1. Wo ist es passiert?

Die Katastrophe ereignete sich am 26. April 1986 in einem Reaktor des Kernkraftwerks Tschernobyl in der Nähe der Stadt Pripjat. Dieser Ort befindet sich in der heutigen Ukraine, war jedoch 1986 noch Teil der UdSSR. Der Grund, warum das Ereignis so oft mit Russland verbunden wird, ist, dass neben der Ukraine, Weißrussland und verschiedenen anderen Sowjetrepubliken auch große Teile sowie die Bevölkerung des heutigen Russlands von den Umweltschäden, die aus dem Unglück resultierten, betroffen waren. 

2. Welche Gebiete wurden wann evakuiert?

Einige Tage lang hielten die Behörden den Vorfall geheim, aus Angst vor einer Massenpanik. Die Strahlenbelastung der Umgebung war in der Zwischenzeit dramatisch gestiegen. 36 Stunden nach dem Unglück begann die dem Reaktor nächstgelegene Stadt Pripjat mit der Evakuierung der Bevölkerung. Es war ein warmer Tag und die Menschen verließen die Stadt mit ihren Kindern und Habseligkeiten leichtbekleidet zu Fuß oder mit Lastwagen. Doch diese Menschen setzten sich auch einer tödlichen Strahlendosis aus.

Noch immer ist unklar, wie viele Menschen tatsächlich verstrahlt wurden. In den darauffolgenden Tagen wurde das Evakuierungsgebiet auf zehn Kilometer um den Reaktor ausgeweitet, dann auf 30 Kilometer. Am 28. April 1986 berichteten die zentralen sowjetischen Nachrichtenagenturen von dem Reaktorunfall, doch Hinweise, wie man sich vor einer Kontamination schützen könnte, gab es keine.

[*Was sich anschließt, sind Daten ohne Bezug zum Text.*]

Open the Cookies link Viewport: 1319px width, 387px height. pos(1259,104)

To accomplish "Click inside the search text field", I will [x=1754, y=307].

Am 1. Mai, ein Feiertag in der UdSSR, fand in Kiew eine große Versammlung statt. Wladimir Wassiljewitsch Schtscherbitzki, Vorsitzender der Kommunistischen Partei der Ukraine, war dort mit seiner Frau und seinen Kindern anwesend. Er wusste, dass dies gefährlich werden konnte, doch wagte es nicht, sich den Anweisungen aus Moskau entgegenzustellen.  

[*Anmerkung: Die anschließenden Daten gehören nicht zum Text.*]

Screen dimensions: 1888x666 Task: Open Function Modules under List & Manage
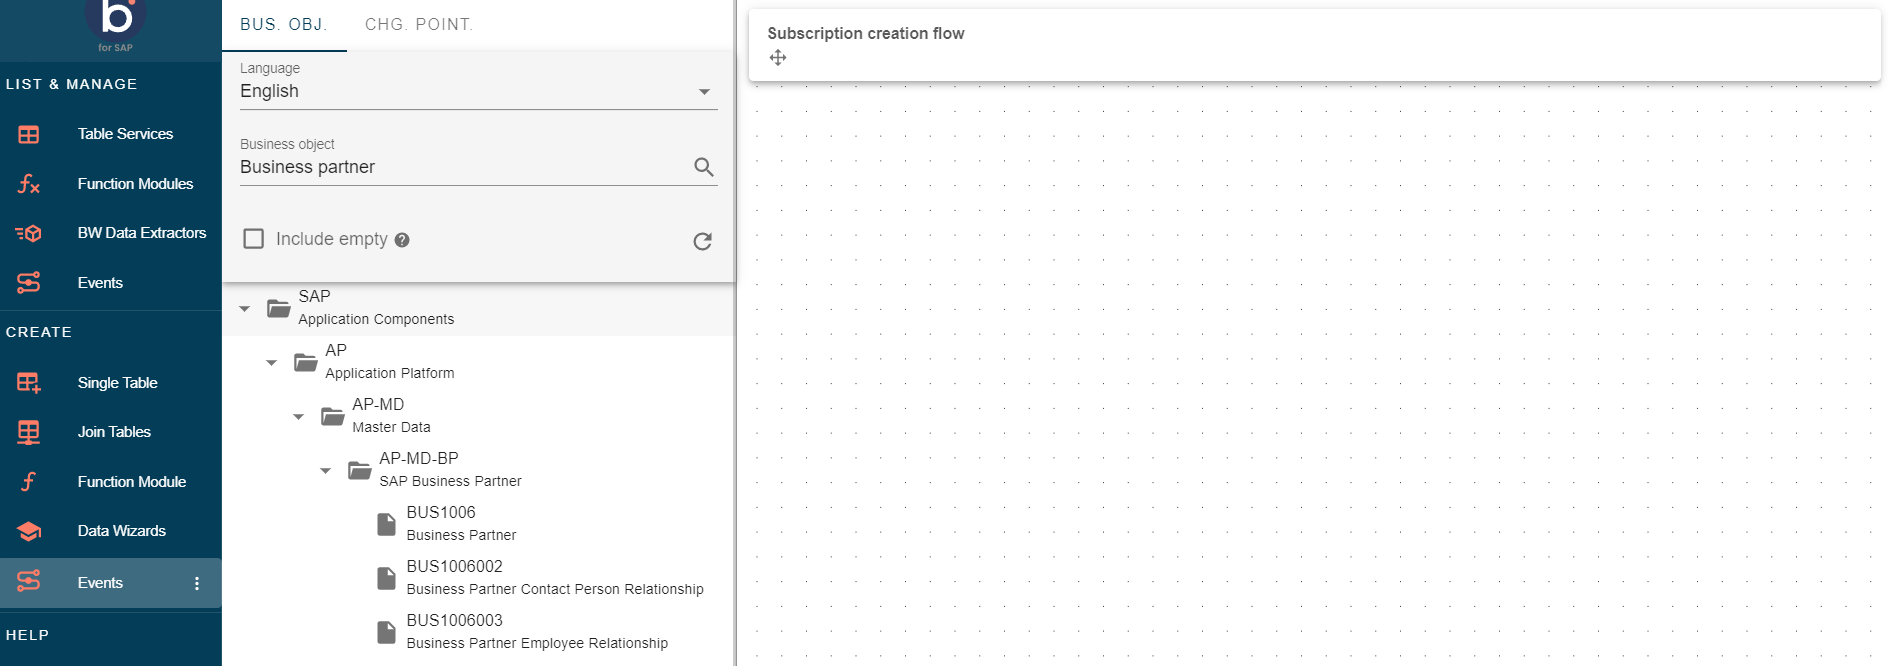pos(135,184)
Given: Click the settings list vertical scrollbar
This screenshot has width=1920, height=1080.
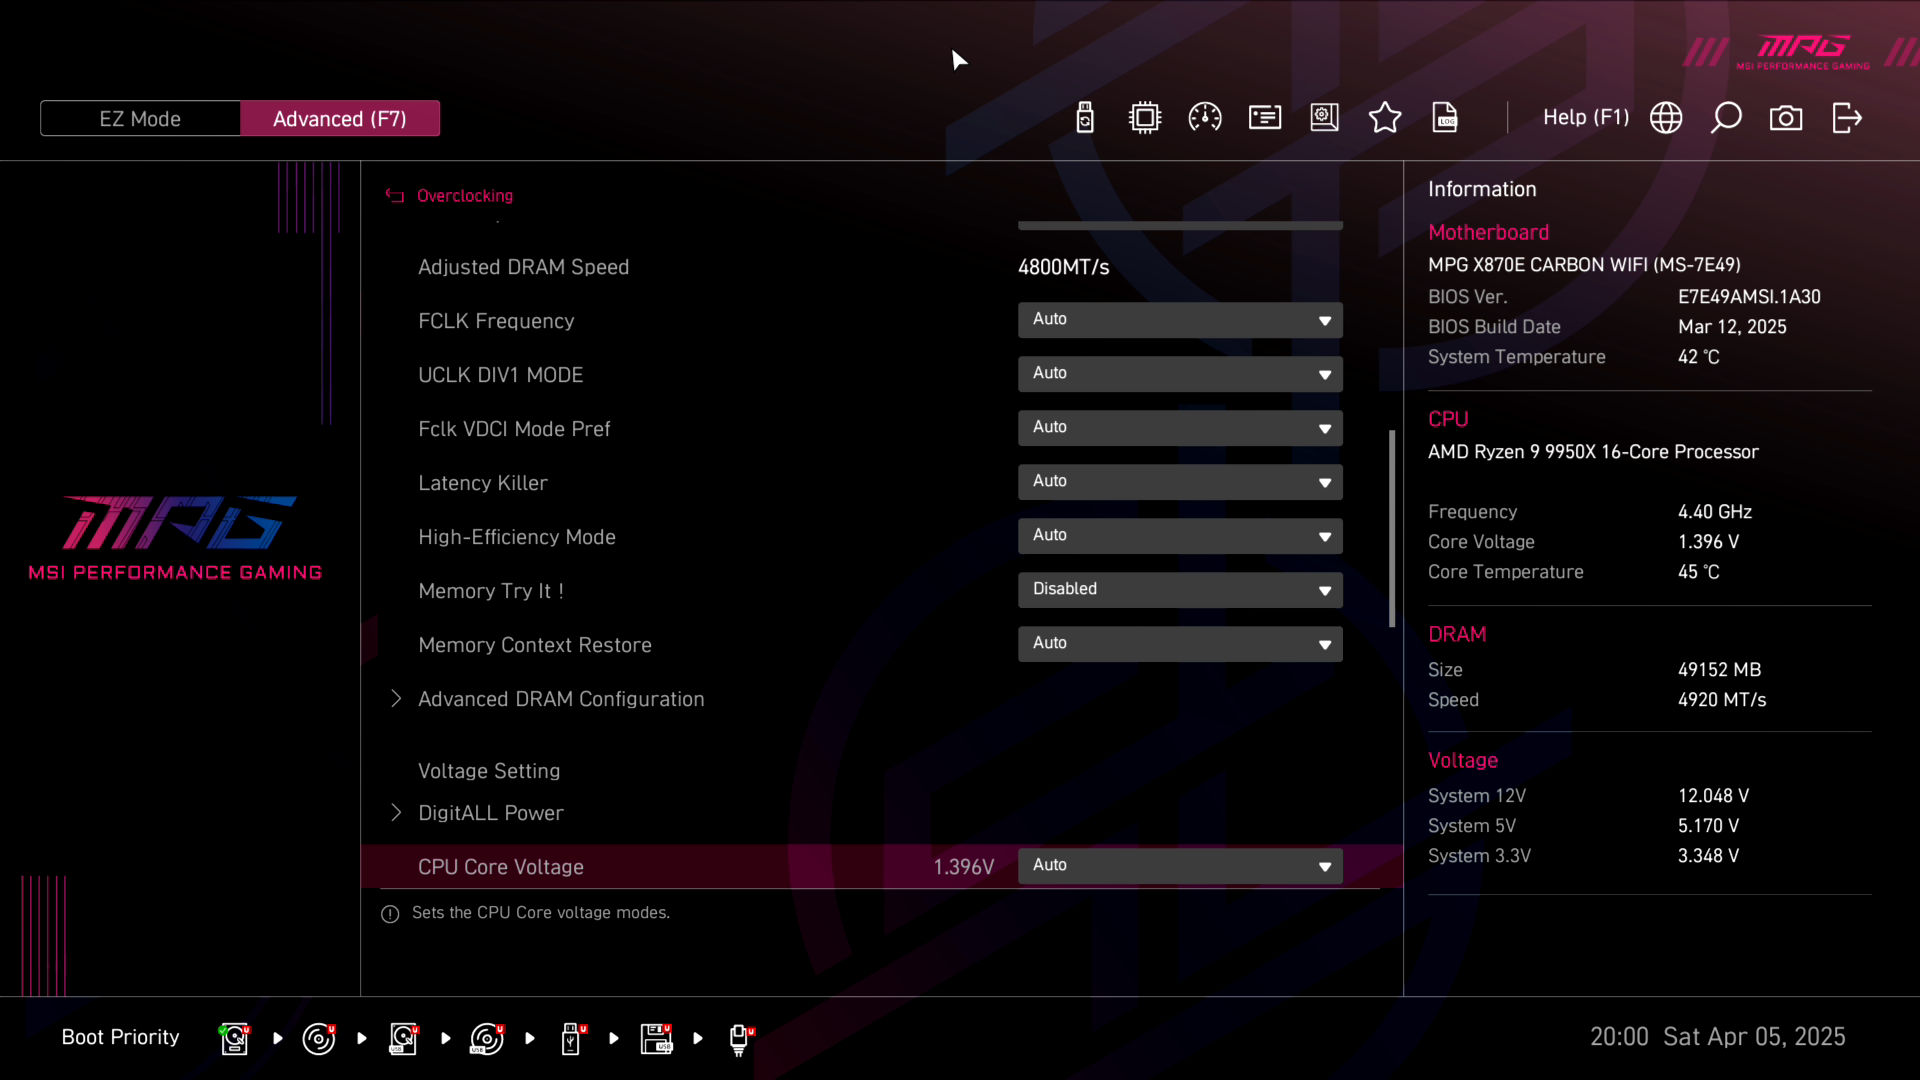Looking at the screenshot, I should 1392,528.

3. Welche Gebiete waren betroffen?

Bei der Explosion wurden bis zu 50 Tonnen radioaktives Material freigesetzt. Die Strahlenwolke zog über den europäischen Teil der UdSSR und dann weiter über Osteuropa, Skandinavien, Großbritannien und die östlichen Teile der USA hinweg. Gebiete in Weißrussland und der Ukraine waren am stärksten betroffen. Es gab Gerüchte, dass die Sowjetunion künstliche Regenwolken erzeugt habe, um die radioaktiven Partikel über den weniger dicht besiedelten Gebieten Weißrusslands niedergehen zu lassen, bevor die tödliche Wolke Zentralrussland und Moskau erreichte. Welchen Schaden diese Entscheidung verursacht hat, ist nicht bekannt. Durch die Explosion wurde ein Gebiet von rund 200 000 Quadratkilometern mit Uran- und Plutoniumisotopen, Jod-131, Cäsium und Strontium-90, allesamt radioaktiv und gesundheitsschädlich, verseucht.

4. Welche Langzeitfolgen gab es?  

Rund fünf Millionen Hektar Land waren nach der Katastrophe als landwirtschaftliche Fläche unbrauchbar. Bis 2011 wurde etwa ein Drittel dieses Gebiets rekultiviert und wieder bewirtschaftet. Rund um die Stadt Tschernobyl wurde dauerhaft eine Sperrzone mit einem Radius von 30 Kilometern um den Reaktor eingerichtet. Diese Sperrzone hat eine Fläche von etwa 2 600 Quadratkilometern. Innerhalb der Zone arbeiten rund 5 000 Menschen ununterbrochen an der Beseitigung der Folgen des Reaktorunglücks. Die meisten von ihnen leben in der nahe gelegenen Stadt Slawutitsch. Es gibt mehr als 300 Menschen, die freiwillig in der Zone leben. Dort haben auch verschiedene Tiere, Fische und Vögel überlebt.

Das verseuchte Gebiet geht jedoch über die Sperrzone hinaus. In den 1990er Jahren wurden daher viele Städte und Dörfer entvölkert. Am 26. April 2016 wurde das Biosphärenreservat Tschernobyl gegründet, um die Folgen der Katastrophe weiter zu minimieren und die verbleibenden natürlichen Ressourcen zu erhalten und wiederherzustellen. Die offizielle Fläche des Naturschutzgebietes beträgt ungefähr 227 Hektar.